#### [Task goal]
Please check every line of the listing for "computer" and copy each line where it is found.

#### [The records]
==================================================

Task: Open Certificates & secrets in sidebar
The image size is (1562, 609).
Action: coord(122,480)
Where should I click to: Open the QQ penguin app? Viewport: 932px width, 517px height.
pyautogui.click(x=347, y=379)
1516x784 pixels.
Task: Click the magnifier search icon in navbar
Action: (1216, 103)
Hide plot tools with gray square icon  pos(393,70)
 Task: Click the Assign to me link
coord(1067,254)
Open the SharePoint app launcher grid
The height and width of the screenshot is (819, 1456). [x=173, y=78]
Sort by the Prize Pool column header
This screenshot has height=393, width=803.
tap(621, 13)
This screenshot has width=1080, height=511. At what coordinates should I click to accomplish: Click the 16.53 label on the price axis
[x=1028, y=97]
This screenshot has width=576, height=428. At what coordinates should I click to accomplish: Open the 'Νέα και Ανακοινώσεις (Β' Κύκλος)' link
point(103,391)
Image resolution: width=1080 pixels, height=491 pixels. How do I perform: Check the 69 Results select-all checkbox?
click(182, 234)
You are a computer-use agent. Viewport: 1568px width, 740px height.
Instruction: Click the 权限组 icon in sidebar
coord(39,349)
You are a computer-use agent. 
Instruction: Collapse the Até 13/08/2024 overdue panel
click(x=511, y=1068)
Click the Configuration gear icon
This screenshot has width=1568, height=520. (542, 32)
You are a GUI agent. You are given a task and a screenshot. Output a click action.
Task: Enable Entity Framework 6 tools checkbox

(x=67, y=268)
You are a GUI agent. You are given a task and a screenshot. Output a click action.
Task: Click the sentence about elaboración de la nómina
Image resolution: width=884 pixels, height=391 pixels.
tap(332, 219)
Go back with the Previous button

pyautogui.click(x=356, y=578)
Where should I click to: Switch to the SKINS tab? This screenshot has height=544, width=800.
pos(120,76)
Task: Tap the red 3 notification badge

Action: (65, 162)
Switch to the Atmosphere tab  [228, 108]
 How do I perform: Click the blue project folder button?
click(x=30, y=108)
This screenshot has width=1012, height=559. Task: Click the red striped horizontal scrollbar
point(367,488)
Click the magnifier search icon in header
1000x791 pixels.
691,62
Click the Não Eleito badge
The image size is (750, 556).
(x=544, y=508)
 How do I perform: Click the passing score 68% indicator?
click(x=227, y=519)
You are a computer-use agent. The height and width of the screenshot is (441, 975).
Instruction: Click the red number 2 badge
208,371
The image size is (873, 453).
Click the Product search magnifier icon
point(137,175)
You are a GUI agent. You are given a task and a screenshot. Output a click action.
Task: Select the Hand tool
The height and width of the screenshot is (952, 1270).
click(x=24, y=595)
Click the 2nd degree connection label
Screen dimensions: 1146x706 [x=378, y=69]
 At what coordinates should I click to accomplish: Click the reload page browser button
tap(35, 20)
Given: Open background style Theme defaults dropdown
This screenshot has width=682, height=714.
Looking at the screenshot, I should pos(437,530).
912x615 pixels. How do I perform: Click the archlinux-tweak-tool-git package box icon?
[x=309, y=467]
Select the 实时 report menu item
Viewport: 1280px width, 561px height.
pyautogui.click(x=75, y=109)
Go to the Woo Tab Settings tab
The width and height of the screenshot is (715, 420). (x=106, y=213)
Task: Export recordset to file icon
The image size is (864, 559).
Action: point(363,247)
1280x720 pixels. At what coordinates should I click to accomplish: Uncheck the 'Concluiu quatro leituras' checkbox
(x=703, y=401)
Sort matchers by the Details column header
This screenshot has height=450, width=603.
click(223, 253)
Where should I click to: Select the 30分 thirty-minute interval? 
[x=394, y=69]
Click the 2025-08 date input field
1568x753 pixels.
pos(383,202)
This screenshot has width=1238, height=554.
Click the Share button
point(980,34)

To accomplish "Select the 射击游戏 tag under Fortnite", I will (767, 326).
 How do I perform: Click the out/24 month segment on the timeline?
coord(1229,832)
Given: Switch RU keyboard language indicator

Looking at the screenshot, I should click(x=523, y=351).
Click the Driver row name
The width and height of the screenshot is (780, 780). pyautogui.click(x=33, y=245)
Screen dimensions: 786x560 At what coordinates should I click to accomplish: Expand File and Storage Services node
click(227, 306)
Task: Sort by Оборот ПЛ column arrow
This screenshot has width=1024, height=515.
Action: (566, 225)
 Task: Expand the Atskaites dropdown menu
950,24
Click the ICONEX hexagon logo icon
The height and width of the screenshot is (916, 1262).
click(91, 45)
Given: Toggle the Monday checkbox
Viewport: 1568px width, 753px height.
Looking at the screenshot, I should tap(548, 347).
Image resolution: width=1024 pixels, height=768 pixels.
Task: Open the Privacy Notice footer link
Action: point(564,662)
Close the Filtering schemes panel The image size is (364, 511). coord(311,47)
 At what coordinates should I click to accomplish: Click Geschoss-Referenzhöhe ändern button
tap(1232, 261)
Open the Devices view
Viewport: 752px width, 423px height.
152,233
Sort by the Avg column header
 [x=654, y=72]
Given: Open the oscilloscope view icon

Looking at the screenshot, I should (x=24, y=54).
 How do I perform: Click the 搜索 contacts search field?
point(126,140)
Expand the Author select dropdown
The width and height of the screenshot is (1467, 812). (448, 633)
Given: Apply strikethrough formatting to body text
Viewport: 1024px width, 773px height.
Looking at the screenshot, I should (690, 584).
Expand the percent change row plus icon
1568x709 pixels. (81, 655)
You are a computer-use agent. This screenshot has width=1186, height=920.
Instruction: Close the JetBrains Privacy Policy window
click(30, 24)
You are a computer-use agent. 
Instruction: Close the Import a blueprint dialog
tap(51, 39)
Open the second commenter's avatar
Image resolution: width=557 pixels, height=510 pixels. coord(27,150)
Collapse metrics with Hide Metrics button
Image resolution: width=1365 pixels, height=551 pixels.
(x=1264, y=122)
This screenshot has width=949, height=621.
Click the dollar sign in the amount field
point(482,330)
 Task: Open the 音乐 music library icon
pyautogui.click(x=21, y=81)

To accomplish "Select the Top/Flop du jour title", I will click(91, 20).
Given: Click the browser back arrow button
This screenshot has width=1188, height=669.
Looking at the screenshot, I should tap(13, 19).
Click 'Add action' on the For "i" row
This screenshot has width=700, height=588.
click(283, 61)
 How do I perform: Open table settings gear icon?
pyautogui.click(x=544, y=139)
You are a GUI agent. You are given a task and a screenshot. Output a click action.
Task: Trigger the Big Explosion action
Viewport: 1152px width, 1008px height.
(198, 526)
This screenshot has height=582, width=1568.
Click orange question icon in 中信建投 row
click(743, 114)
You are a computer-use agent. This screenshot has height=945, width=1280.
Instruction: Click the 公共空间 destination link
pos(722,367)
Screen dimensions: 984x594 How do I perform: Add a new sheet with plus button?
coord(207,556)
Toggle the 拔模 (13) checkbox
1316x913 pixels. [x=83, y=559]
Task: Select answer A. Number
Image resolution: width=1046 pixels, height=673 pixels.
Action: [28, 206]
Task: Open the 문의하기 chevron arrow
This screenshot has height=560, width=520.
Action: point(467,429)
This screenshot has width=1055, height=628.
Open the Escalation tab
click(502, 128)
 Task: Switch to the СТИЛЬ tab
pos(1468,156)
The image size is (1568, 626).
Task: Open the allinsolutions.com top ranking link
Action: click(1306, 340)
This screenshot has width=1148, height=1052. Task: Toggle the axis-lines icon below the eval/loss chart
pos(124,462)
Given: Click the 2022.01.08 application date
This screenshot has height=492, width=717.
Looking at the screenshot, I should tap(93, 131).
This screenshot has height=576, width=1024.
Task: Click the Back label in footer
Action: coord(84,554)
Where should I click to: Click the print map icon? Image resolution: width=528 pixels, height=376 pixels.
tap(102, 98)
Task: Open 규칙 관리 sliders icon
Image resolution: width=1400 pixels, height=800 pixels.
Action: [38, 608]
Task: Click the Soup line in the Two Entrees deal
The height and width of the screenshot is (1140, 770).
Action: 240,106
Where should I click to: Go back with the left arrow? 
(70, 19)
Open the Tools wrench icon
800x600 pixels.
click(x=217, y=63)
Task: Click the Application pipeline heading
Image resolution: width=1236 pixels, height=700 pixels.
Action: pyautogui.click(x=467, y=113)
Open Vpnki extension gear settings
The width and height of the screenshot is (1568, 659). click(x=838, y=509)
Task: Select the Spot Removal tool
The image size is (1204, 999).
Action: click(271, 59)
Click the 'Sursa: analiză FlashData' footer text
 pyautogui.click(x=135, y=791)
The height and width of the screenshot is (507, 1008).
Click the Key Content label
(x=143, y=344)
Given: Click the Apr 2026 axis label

==================================================

#### [Completed task]
You are a computer-use agent. Viewport: 1568px width, 740px height.
You are a computer-use agent. 
You are a computer-use agent. The height and width of the screenshot is (441, 975).
You are a computer-use agent. This screenshot has width=1186, height=920.
You are a computer-use agent. 
You are a computer-use agent. This screenshot has height=945, width=1280.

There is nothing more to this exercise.